Nigdy nie wiadomo, kiedy On sam przyjdzie Cię odwiedzić i pod jaką postacią. Oby zastał uchylone drzwi.
Piątek 19.12
Jeszcze mu innych zgromadzę. Iz 56, 8
Klonowanie
„Nie wszyscy muszą myśleć tak, jak ja, ale jeśli święty Kościół coś postanowił, to nie ma dyskusji” – słyszałem to zdanie już tak wiele razy. I za każdym razem zastanawiam się, czy Chrystus nago przychodzący na świat i przed śmiercią do naga rozebrany nie jest najbardziej ogołocony z Tajemnicy w pewności tych, co wiedzą do końca. Gdyby wszyscy mieli być w swoim poszukiwaniu Boga podobni, nie bylibyśmy rodziną pielgrzymującą do domu Ojca, a jedynie fabryką klonów.
Różnorodność nie oznacza, że wszyscy mają rację, ani że żadna absolutna Prawda nie isnieje. Znalazłeś swoją drogę? Pozwól innym szukać. A do Twoich racji najlepszą zachętą będą owoce Twojego życia.
Z poglądów nikt nie bedzie sądzony. Z miłości – wszyscy…
Sobota 20.12
Pan sam da wam znak.
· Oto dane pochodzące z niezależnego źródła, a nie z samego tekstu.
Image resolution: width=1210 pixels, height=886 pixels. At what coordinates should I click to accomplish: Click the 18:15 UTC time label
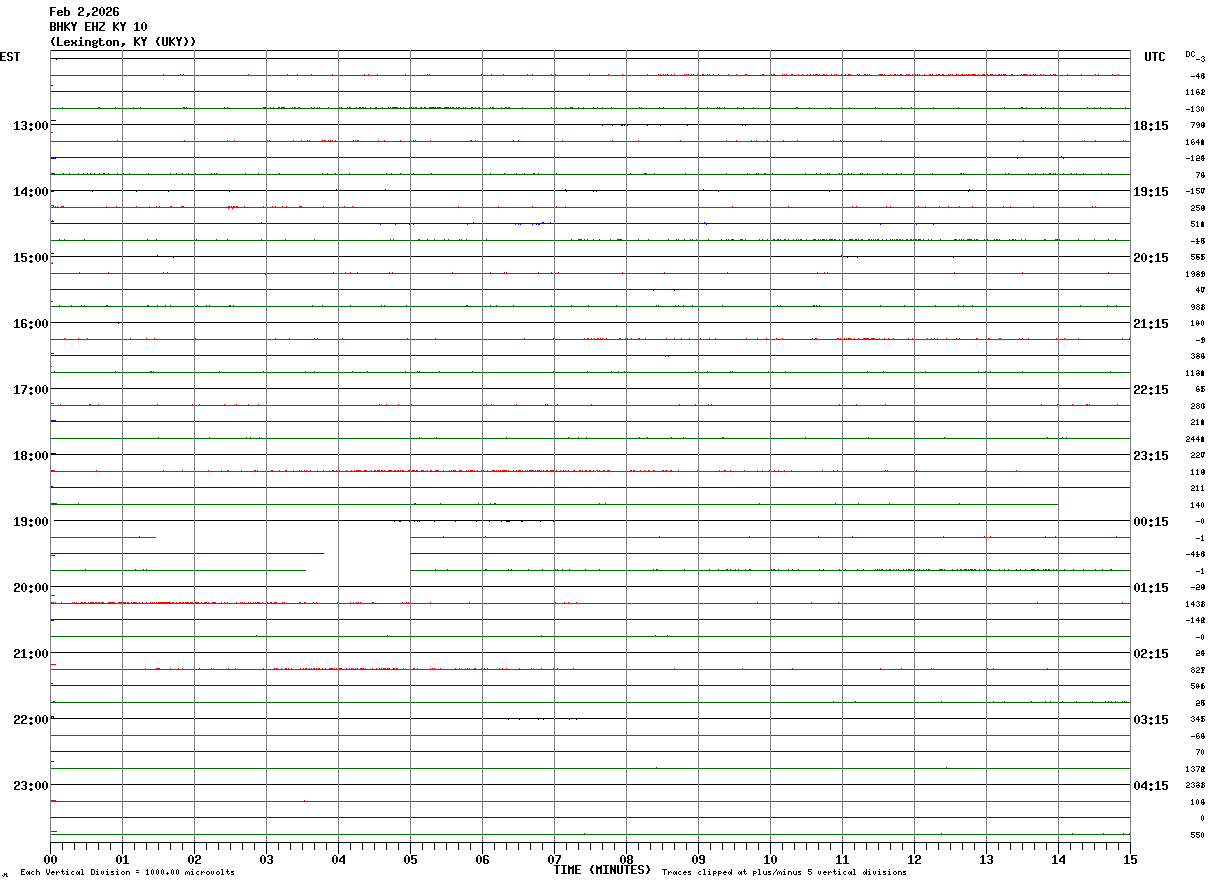click(1151, 125)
Iz 7, 14
Wierność
Jak mam rozpoznać, co jest Jego Wolą? – pytają młodzi ludzie. Nie wiem – odpowiadam niezminnie. Czasem musisz cierpliwie czekać, a czasem po prostu zdecydować, nawet bez stuprocentowej pewności. Z jednej strony ważne jest, by nie być zbyt pochopnym, z drugiej, by nie żądać zbyt wulgarnej wskazówki.
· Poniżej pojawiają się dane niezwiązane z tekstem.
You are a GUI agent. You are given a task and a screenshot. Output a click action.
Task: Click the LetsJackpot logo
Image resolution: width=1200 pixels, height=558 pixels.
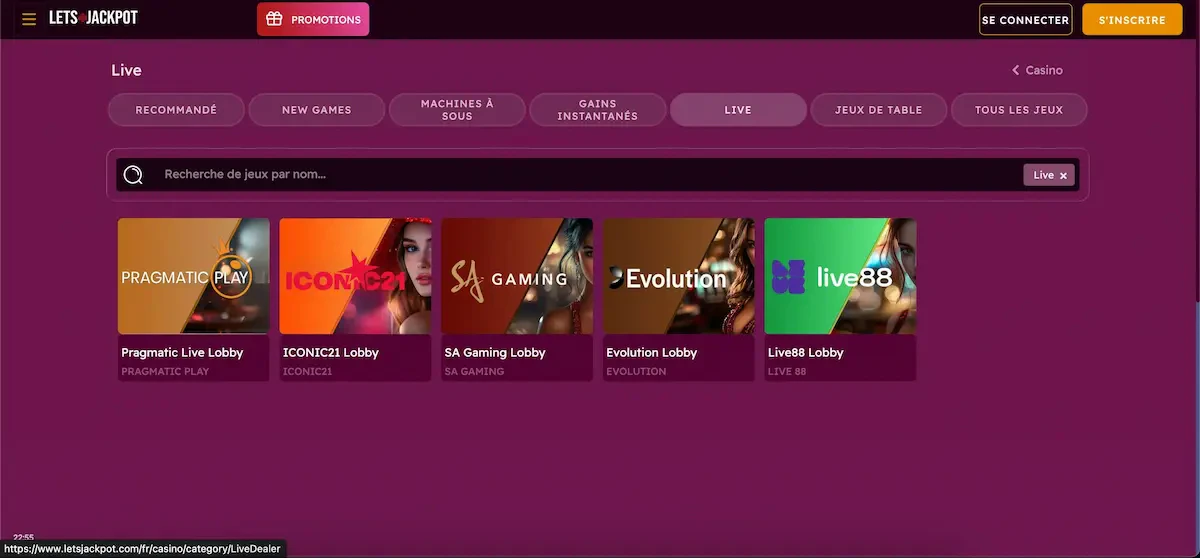93,18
On mówi. Subtelnie, delikatnie, nienachalnie. Podstawą porozumienia jest ciągły kontakt.
„Nieustannie się módlcie” nie jest frazesem milczących mnichów, ale rzeczywistością, o którą trzeba walczyć.
W codziennym zabieganiu i zmęczeniu znalezienie czasu na modlitwę (przede wszystkim na słuchanie Słowa) i wierność tej modlitwie graniczy nieraz z cudem. Bez intymnej zażyłości nie ma dzielenia się sekretami. Tak jak Ty nie opowiadasz o swoich najbardziej osobistych sprawach komuś, z kim rozmawiasz rzadko albo nawet codziennie, ale w sposób sformalizowany, tak samo nie oczekuj, że Bóg podzieli się z Tobą tajemnicą swojej Woli, jeśli znacie się tylko z widzenia, lub jeśli wasza znajomość ogranicza się do skostniałych zwrotów czy czysto zawodowych frazesów.